→ **Tugas A**:
Salin bagian bacaan tentang padi Inpago 13 Fortiz dari "Inpago 13 Fortiz memiliki" sampai "toleran terhadap kekeringan.".
→ **Tugas B**:
Ringkaslah bacaan tentang padi Inpago 13 Fortiz dalam dua kalimat.
→ **Tugas C**:
Teruskan bacaan tentang padi Inpago 13 Fortiz mulai setelah kalimat terakhirnya.

→ **Bacaan**:
Suara.com - Varietas padi gogo merupakan jenis padi unggulan asli Indonesia seperti yang dikembangkan Lembaga Ilmu Pengetahuan Indonesia (LIPI).
Tidak mau ketinggalan, kini Badan Penelitian dan Pengembangan Pertanian (Balitbangtan) RI juga melakukan perakitan serupa terhadap varietas padi yang tinggi nutrisi zinc dan protein tersebut.
Dikerjakan para peneliti di Balai Besar Penelitian Tanaman Padi (BB Padi), padi gogo itu diberi nama Inpago 13 Fortiz yang berhasil diluncurkan untuk menutup akhir tahun ini. Diharapkan padi jenis ini dapat berkontribusi mengembangkan bibit padi yang bisa tumbuh dan hidup di lahan kering.
Dengan begitu, padi tidak akan terlalu mengandalkan air irigasi untuk bisa tumbuh, bahkan bisa hanya mengandalkan curah hujan semata.
Baca Juga: Mensos : 450 Ribu Ton Beras telah Selesai Didistribusikan melalui BSB
Dikutip Suara.com dari siaran pers, padi Inpago 13 Fortiz merupakan padi yang mengandung zinc sebesar 34 ppm (parts per million), serta kandungan protein cukup tinggi sebesar 9,83 persen. Varietas ini dihasilkan dari persilangan padi lokal Indonesia dengan padi unggul.
Inpago 13 Fortiz memiliki rata-rata hasil GKG 6,53 ton per hektar dengan potensi mampu menghasilkan panen hingga 8,11 ton per hektar.
Keunggulan lain dari bibit ini adalah mampu lebih tahan terhadap 8 penyakit utama di lahan gogo atau tanah kering, seperti hama wereng coklat, toleran atau mampu bertahan dari keracunan alumunium 40 ppm, dan lebih toleran terhadap kekeringan.

→ **Data Mentah**:

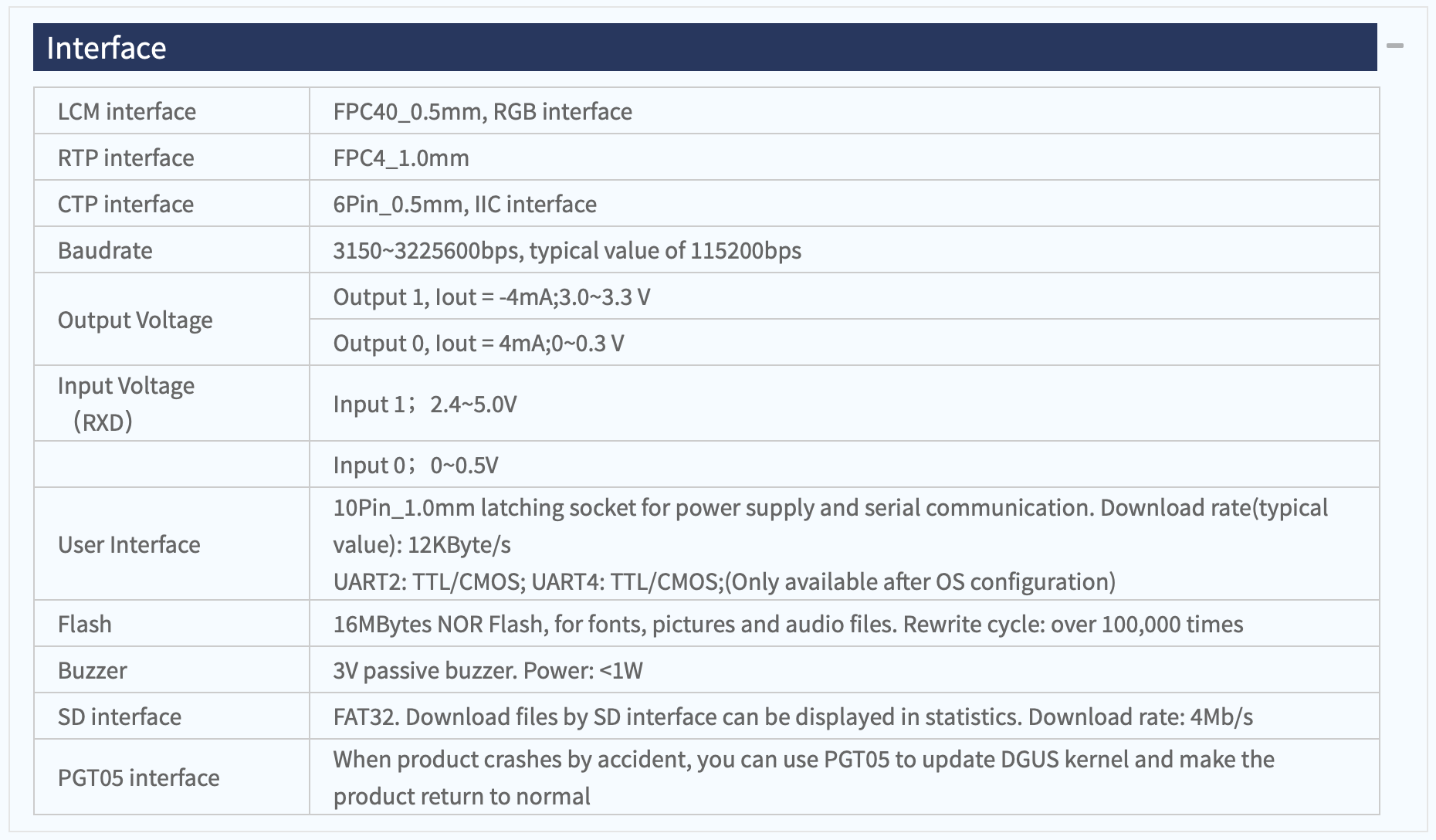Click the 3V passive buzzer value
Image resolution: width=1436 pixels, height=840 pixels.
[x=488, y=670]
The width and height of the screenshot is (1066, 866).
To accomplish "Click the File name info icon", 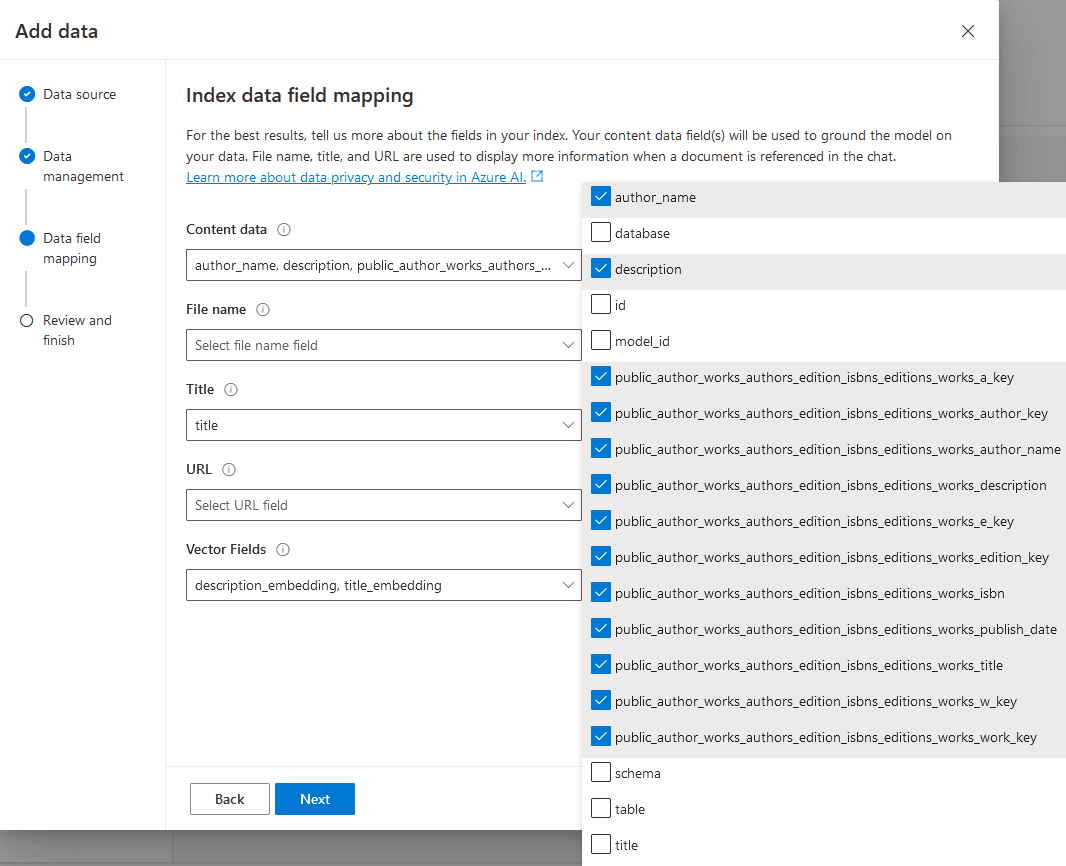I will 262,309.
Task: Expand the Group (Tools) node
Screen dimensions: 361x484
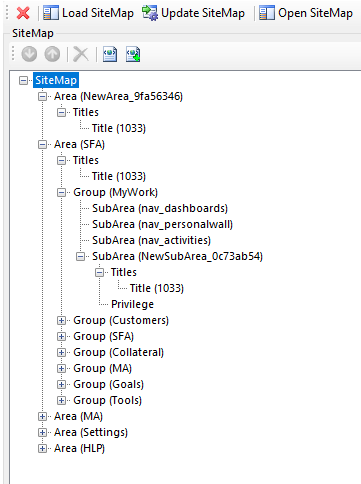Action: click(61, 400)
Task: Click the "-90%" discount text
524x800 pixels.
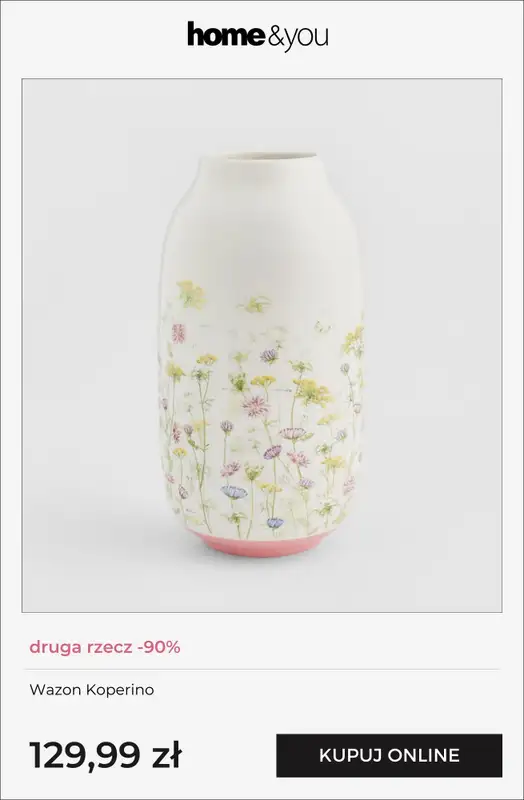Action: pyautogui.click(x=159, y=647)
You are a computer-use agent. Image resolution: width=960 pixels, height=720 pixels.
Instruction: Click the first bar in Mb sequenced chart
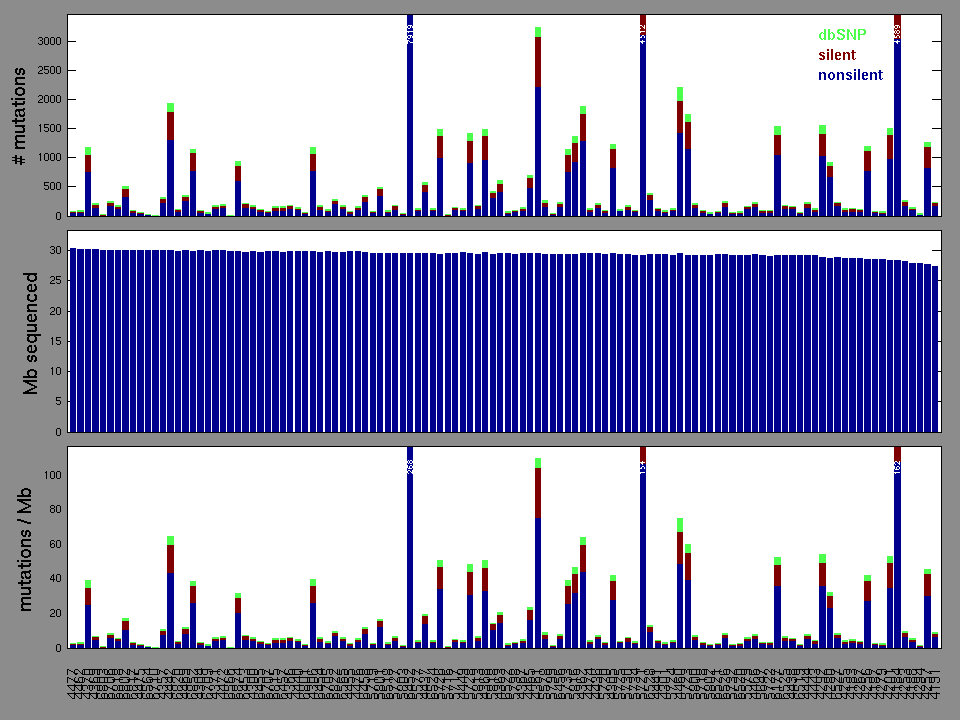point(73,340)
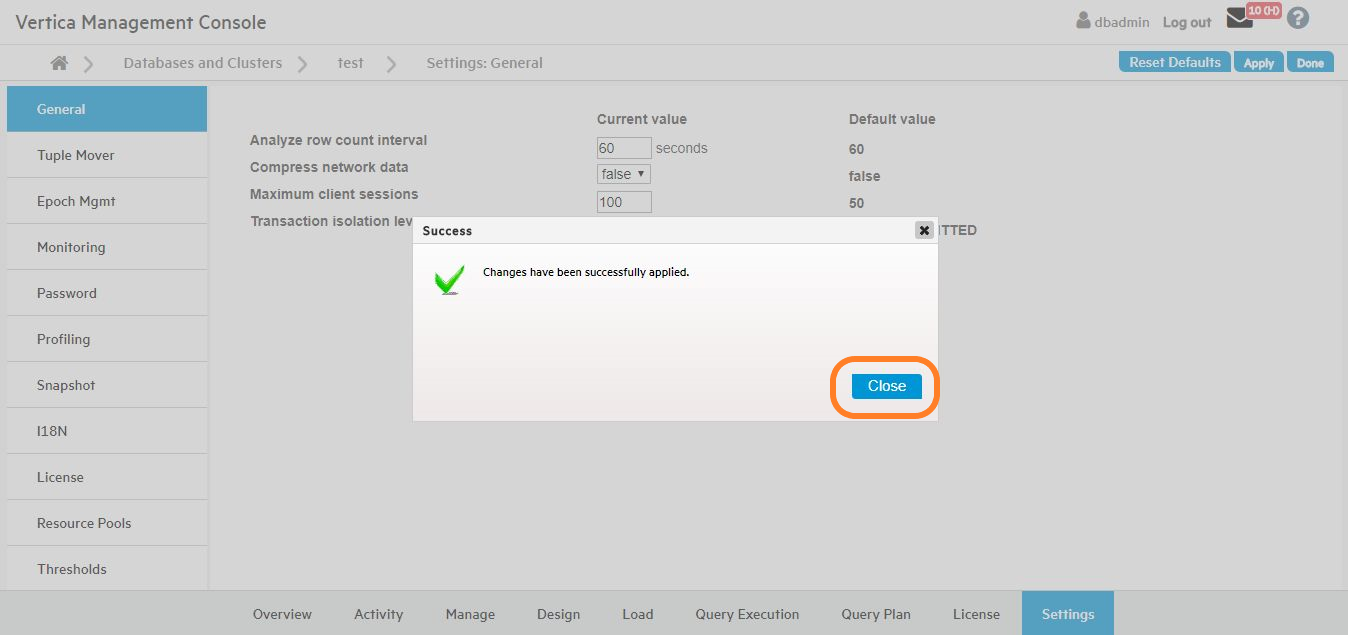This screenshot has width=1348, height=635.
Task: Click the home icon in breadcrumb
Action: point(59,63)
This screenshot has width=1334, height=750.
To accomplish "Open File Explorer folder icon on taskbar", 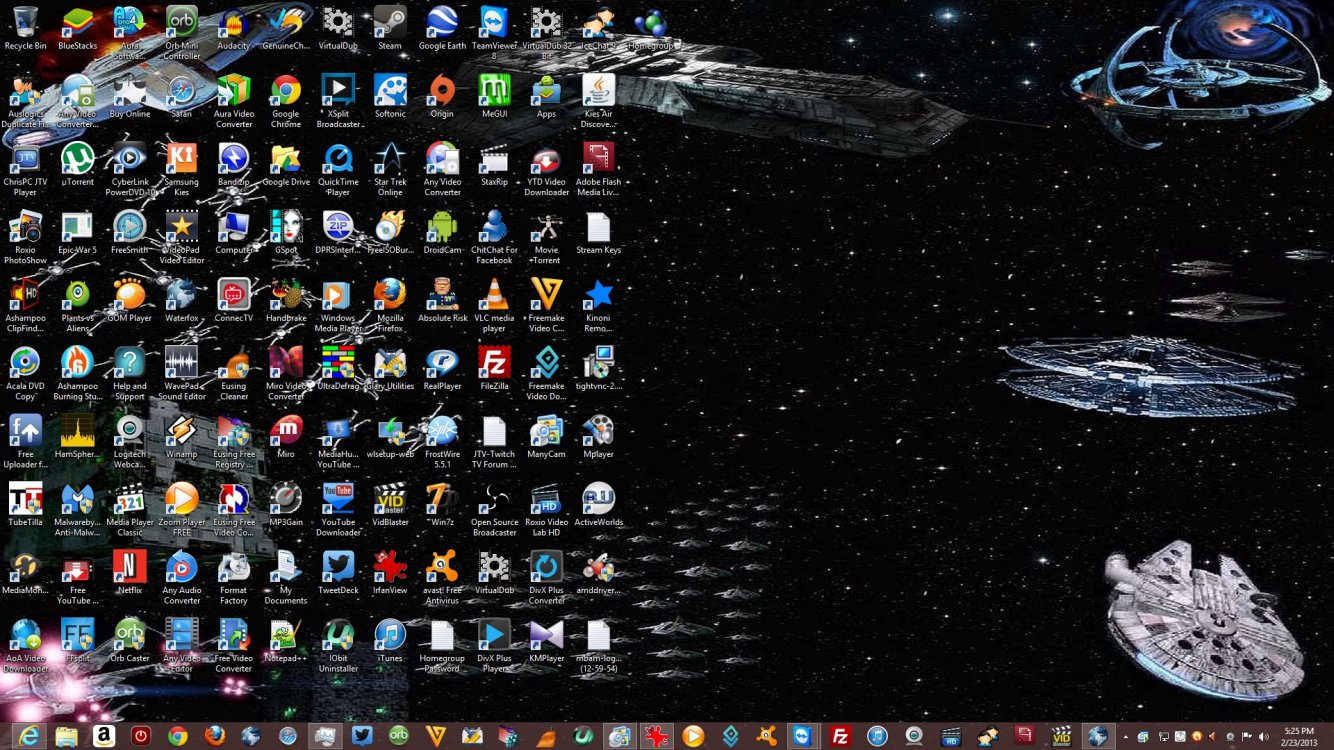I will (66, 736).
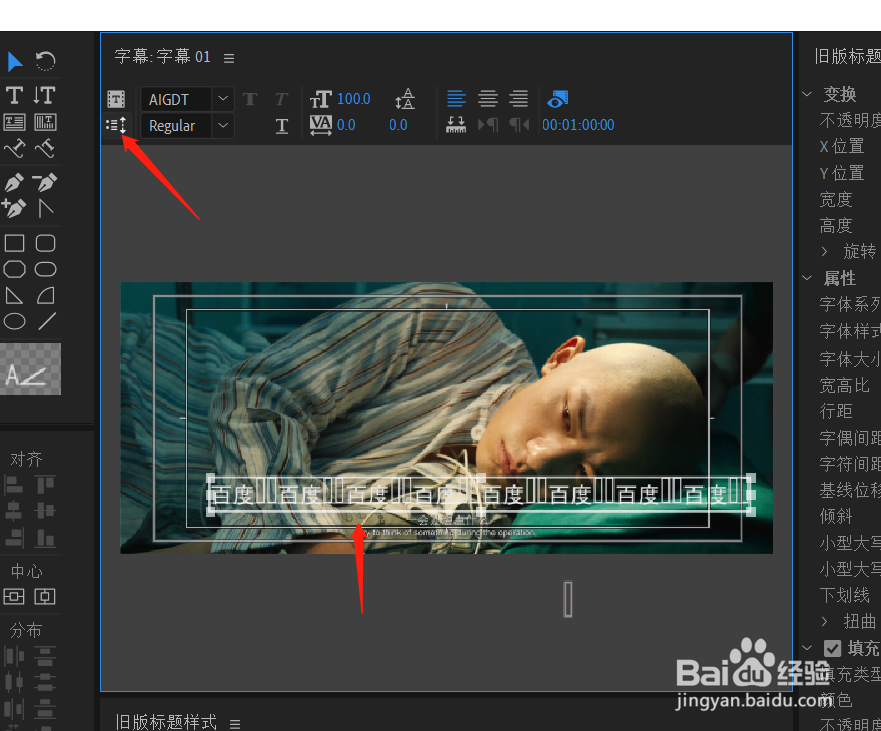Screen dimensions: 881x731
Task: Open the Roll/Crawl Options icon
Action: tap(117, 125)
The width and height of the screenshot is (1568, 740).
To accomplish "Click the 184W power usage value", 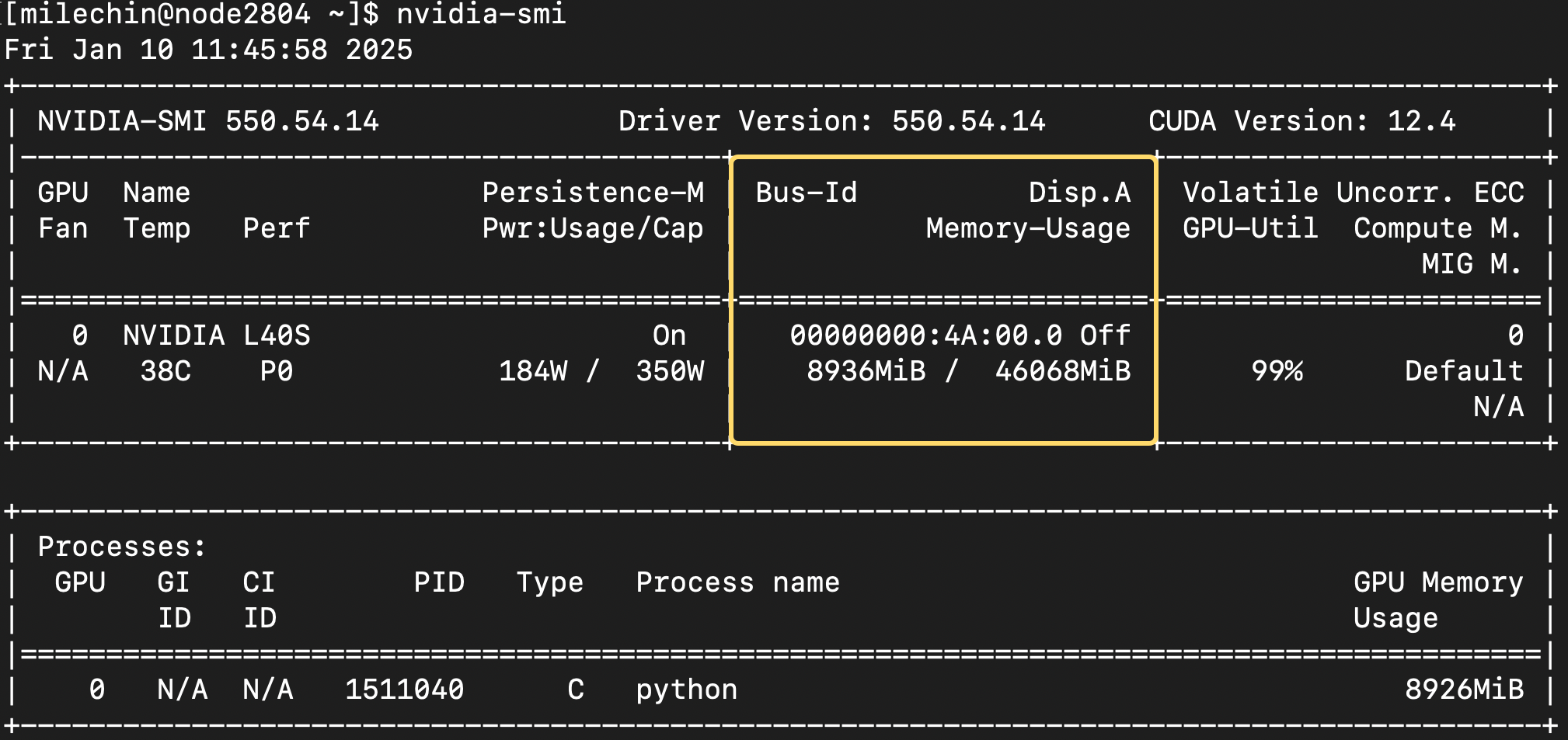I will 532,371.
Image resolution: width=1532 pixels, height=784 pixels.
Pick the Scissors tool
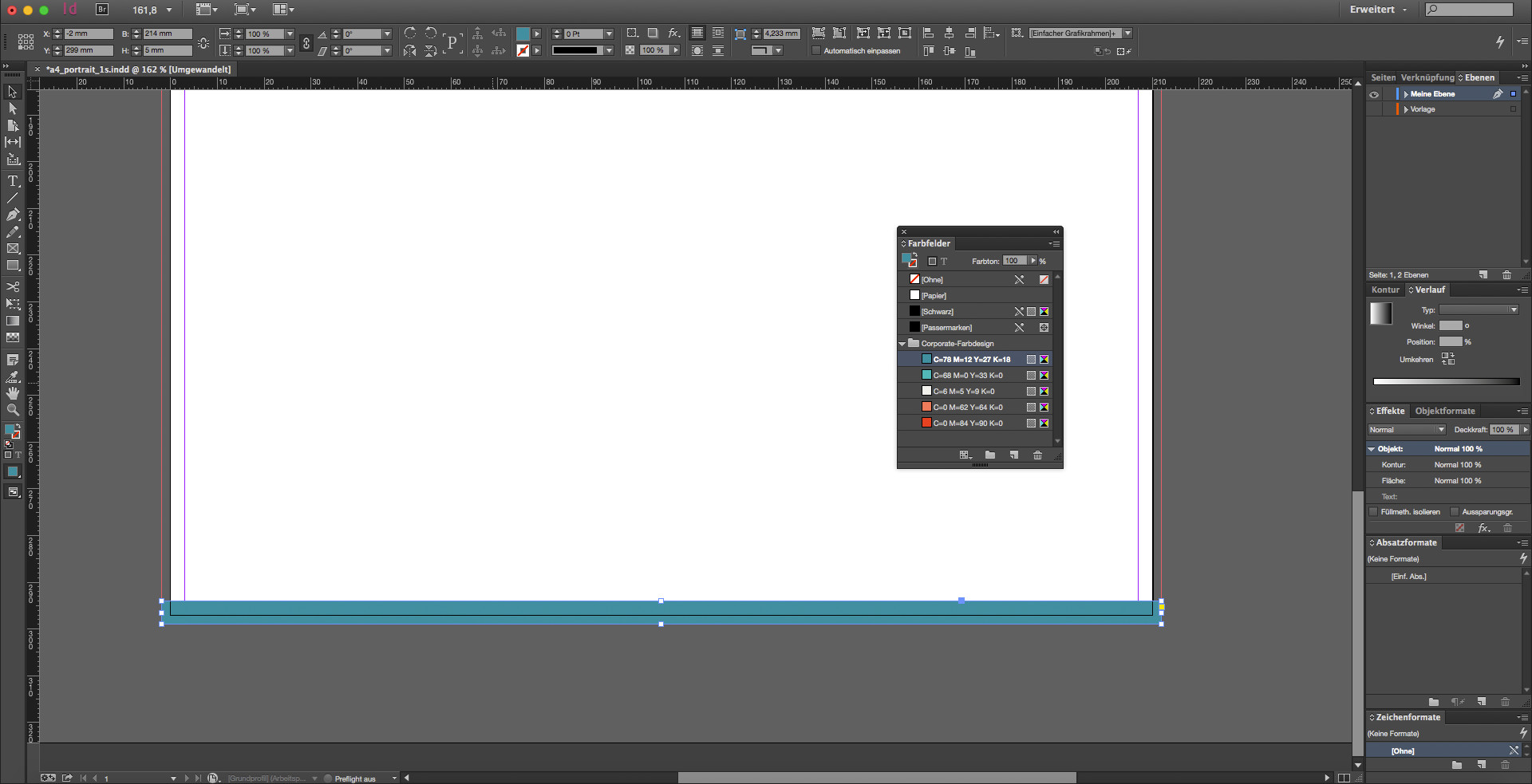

→ **Jawaban yang Diharapkan A**:
Inpago 13 Fortiz memiliki rata-rata hasil GKG 6,53 ton per hektar dengan potensi mampu menghasilkan panen hingga 8,11 ton per hektar.
Keunggulan lain dari bibit ini adalah mampu lebih tahan terhadap 8 penyakit utama di lahan gogo atau tanah kering, seperti hama wereng coklat, toleran atau mampu bertahan dari keracunan alumunium 40 ppm, dan lebih toleran terhadap kekeringan.

→ **Jawaban yang Diharapkan B**:
Para peneliti Balitbangtan di BB Padi merakit varietas padi gogo Inpago 13 Fortiz yang tinggi kandungan zinc (34 ppm) dan protein (9,83 persen), dengan harapan padi ini dapat tumbuh di lahan kering tanpa terlalu mengandalkan air irigasi. Varietas ini menghasilkan rata-rata 6,53 ton GKG per hektar dengan potensi hingga 8,11 ton per hektar, serta lebih tahan terhadap 8 penyakit utama di lahan gogo, keracunan aluminium 40 ppm, dan kekeringan.

→ **Jawaban yang Diharapkan C**:
"Diharapkan selain dapat meningkatkan produktivitas di lahan kering, Inpago 13 Fortiz juga dapat berperan serta memenuhi kebutuhan gizi masyarakat Indonesia," ujar Kepala Balitbangtan Fadjry Djufry dalam keterangan tertulis yang diterima suara.com, Selasa (24/11/2020) kemarin.
Menurut Fadjry, penciptaan varietas ini juga merupakan salah satu upaya yang murah bagi budidaya pertanian untuk memperoleh manfaat kandungan zinc dan protein yang tinggi dari beras.
Baca Juga: Salurkan Bansos Beras ke 10 Juta KPM, Kemensos Apresiasi BGR Logistics
“Caranya adalah dengan menggunakan varietas yang secara genetik mampu menghasilkan kadungan zinc dan protein tinggi sesuai dengan tingkat yang dibutuhkan oleh masyarakat," ungkapnya.
Dalam arahan sebelumnya, Menteri Pertanian Syahrul Yasin Limpo menegaskan jika Kemeterian Pertanian (Kementan) harus melakukan terobosan inovasi dan teknologi untuk mengatasi ketahanan pangan, caranya dengan meningkatkan produksi pertanian dan menghasilkan varietas tanaman untuk mengatasi stunting.
“Dengan demikian kedepan bangsa Indonesia mampu berdaulat penuh atas pangan dan menghidupi negara-negara lain atau dunia,” jelas Menteri Syahrul.
Selain zinc, protein merupakan salah satu nutrisi yang dibutuhkan tubuh dalam jumlah besar. Protein diperlukan oleh tubuh sebagai sumber energi¸ membentuk berbagai enzim dan hormon, hingga mendukung sistem kekebalan tubuh. Kadar protein pada beras dipengaruhi oleh lingkungan, terutama teknik budidaya.
Penambahan pupuk urea dan cara aplikasinya dapat mempengaruhi kadar protein beras yang akan dihasilkan. Hal ini dikarenakan kandungan nitrogen dari pupuk urea yang dapat diserap oleh tanaman akan memengaruhi kadar protein beras yang dihasilkan.
Aris Hairmansis, salah satu anggota tim pemulia varietas ini menambahkan bahwa Indonesia termasuk negara yang memiiliki angka prevalensi kekurangan gizi cukup tinggi.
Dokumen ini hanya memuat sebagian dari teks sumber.